[Top][All Lists]
[Date Prev][Date Next][Thread Prev][Thread Next][Date Index][Thread Index]
Re: [Sks-devel] CSRF attack?
From: |
Phil Pennock |
Subject: |
Re: [Sks-devel] CSRF attack? |
Date: |
Sun, 11 Sep 2011 10:48:52 -0400 |
On 2011-09-11 at 11:12 +0200, Jens Leinenbach wrote:
> 1. A user visited http://pool.sks-keyservers.net:80/
> 2. A random SKS server answered with its SKS index page on port 80 by
> accident.
> 3. But when he sent his key to the server, the IP for the domain
> pool.sks-keyservers.net changed in the meantime for him, so that he sent
> (POST request) it to / at port 80 of our server instead of the formerly
> available SKS server. (Shouldn't his browser cache the IP?)
The browser caches the IP, for up to the TTL, and possibly for longer to
prevent DNS rebinding attacks. The TTL on pool.sks-keyservers.net is 8
hours.
However, that only protects against multiple requests to resolve the
hostname. In this case, _one_ DNS request returned _multiple_ IPs, so
each TCP connection will be load-balanced across the returned IPs.

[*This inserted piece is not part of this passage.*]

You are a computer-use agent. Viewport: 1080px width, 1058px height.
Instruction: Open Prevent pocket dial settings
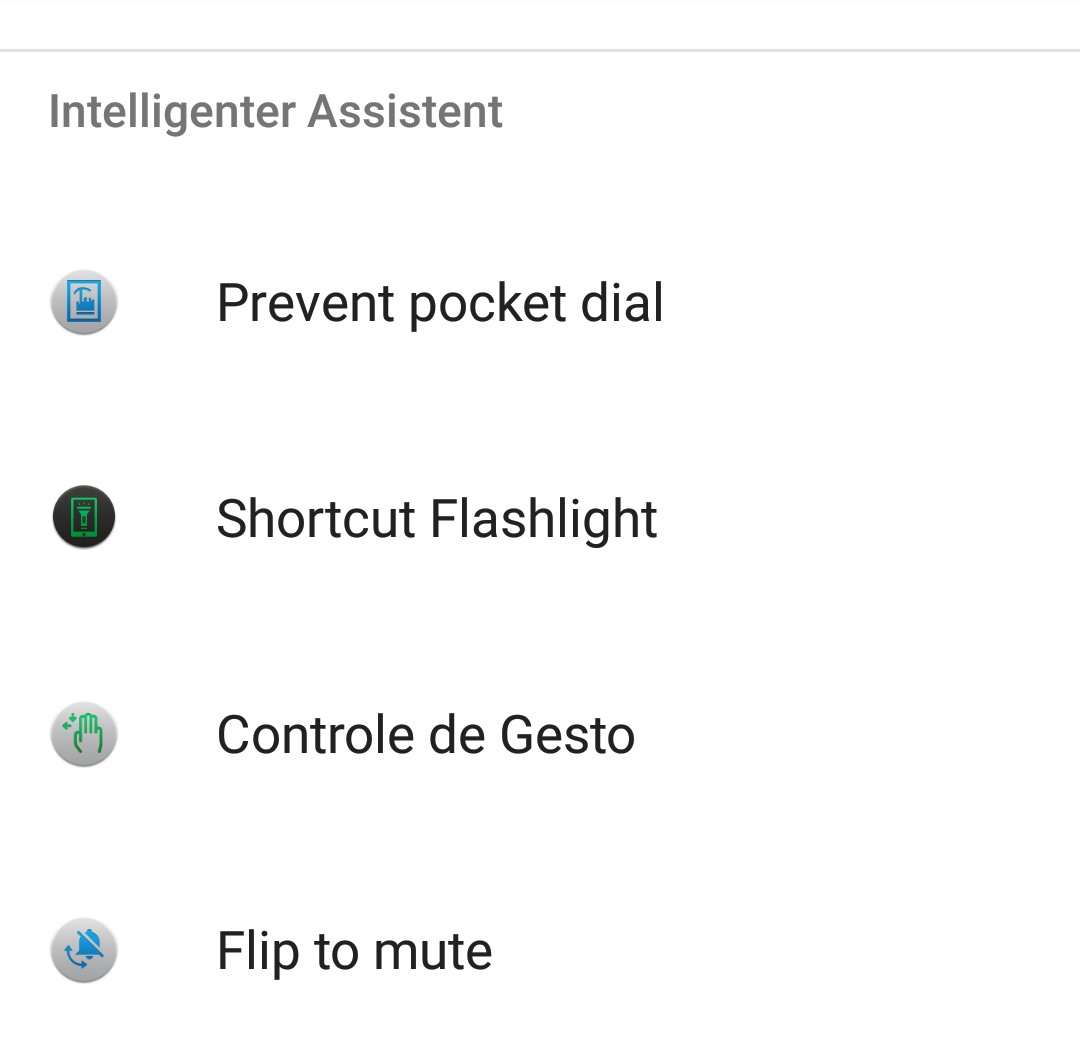tap(540, 302)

So, someone is serving up a page which requests external resources, on
the vhost which handles pool.sks-keyservers.net on their IP, and some of
the resource requests went to you. This can only be fixed by each
keyserver operator.
There are two solutions:
(1) Explicitly hard-code your own hostname into the URLs for all
resources, but note that this may lead to cross-origin requests.
(2) Issue redirects from the "pool" hostname, to canonicalise them.
I use (2):
----------------------------8< cut here >8------------------------------
<IfModule mod_rewrite.c>
RewriteEngine on
RewriteCond %{REQUEST_METHOD} =GET [OR]
RewriteCond %{REQUEST_METHOD} =HEAD
RewriteRule ^(/pks(?:/.*+)?)$ http://sks.spodhuis.org:11371$1
[L,R=permanent]
RewriteCond %{REQUEST_METHOD} =GET [OR]
RewriteCond %{REQUEST_METHOD} =HEAD
RewriteCond %{HTTP_HOST} !^sks\.spodhuis\.org [NC]
RewriteCond %{HTTP_HOST} !^$
RewriteRule ^(.*) http://sks.spodhuis.org$1 [R,L,NE]
</IfModule>
----------------------------8< cut here >8------------------------------
The first three RewriteCond/RewriteRule lines deal with a different
problem. The next five deal with this issue.